### What is being asked
From the line that contains "Task: Switch to the Thẻ Cào tab" down to the last line of the entries, repeat every line exactly. Do not carry over the pictures.

Pixel coordinate grounding data:
++++++++++

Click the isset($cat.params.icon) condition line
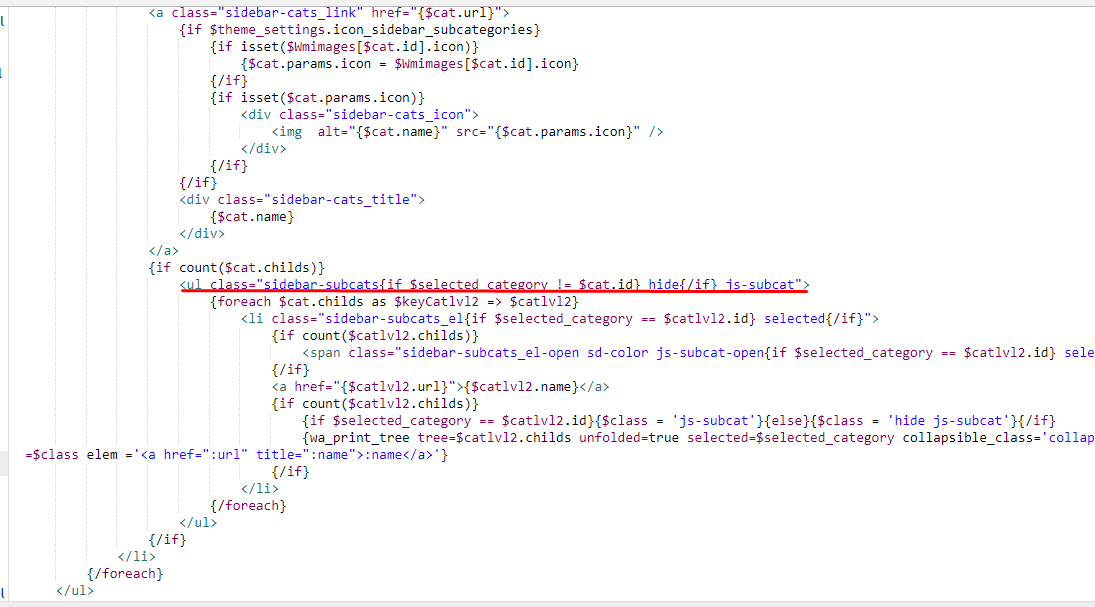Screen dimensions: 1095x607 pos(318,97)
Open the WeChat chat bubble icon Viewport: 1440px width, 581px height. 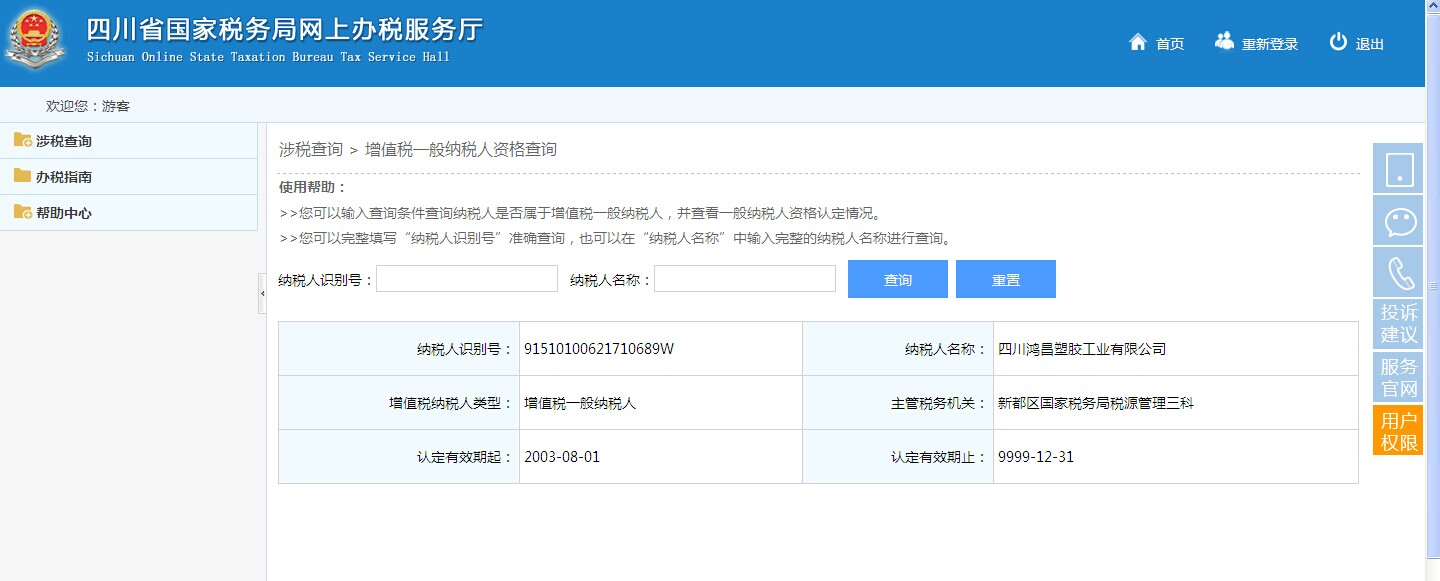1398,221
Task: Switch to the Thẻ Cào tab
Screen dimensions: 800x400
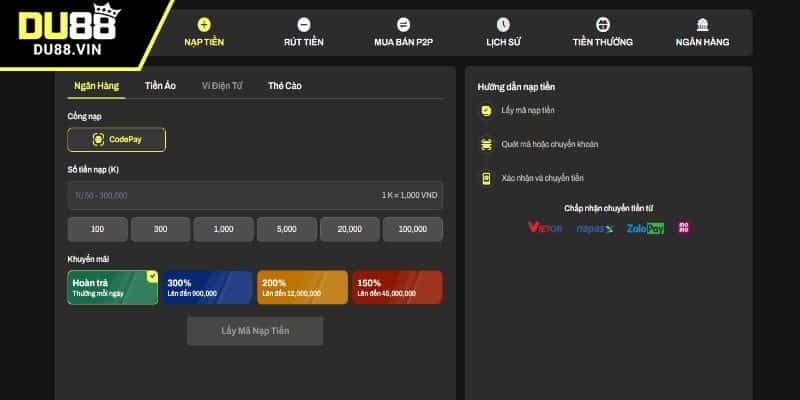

++++++++++

### Finished exercise
Task: Switch to the Thẻ Cào tab
Screen dimensions: 800x400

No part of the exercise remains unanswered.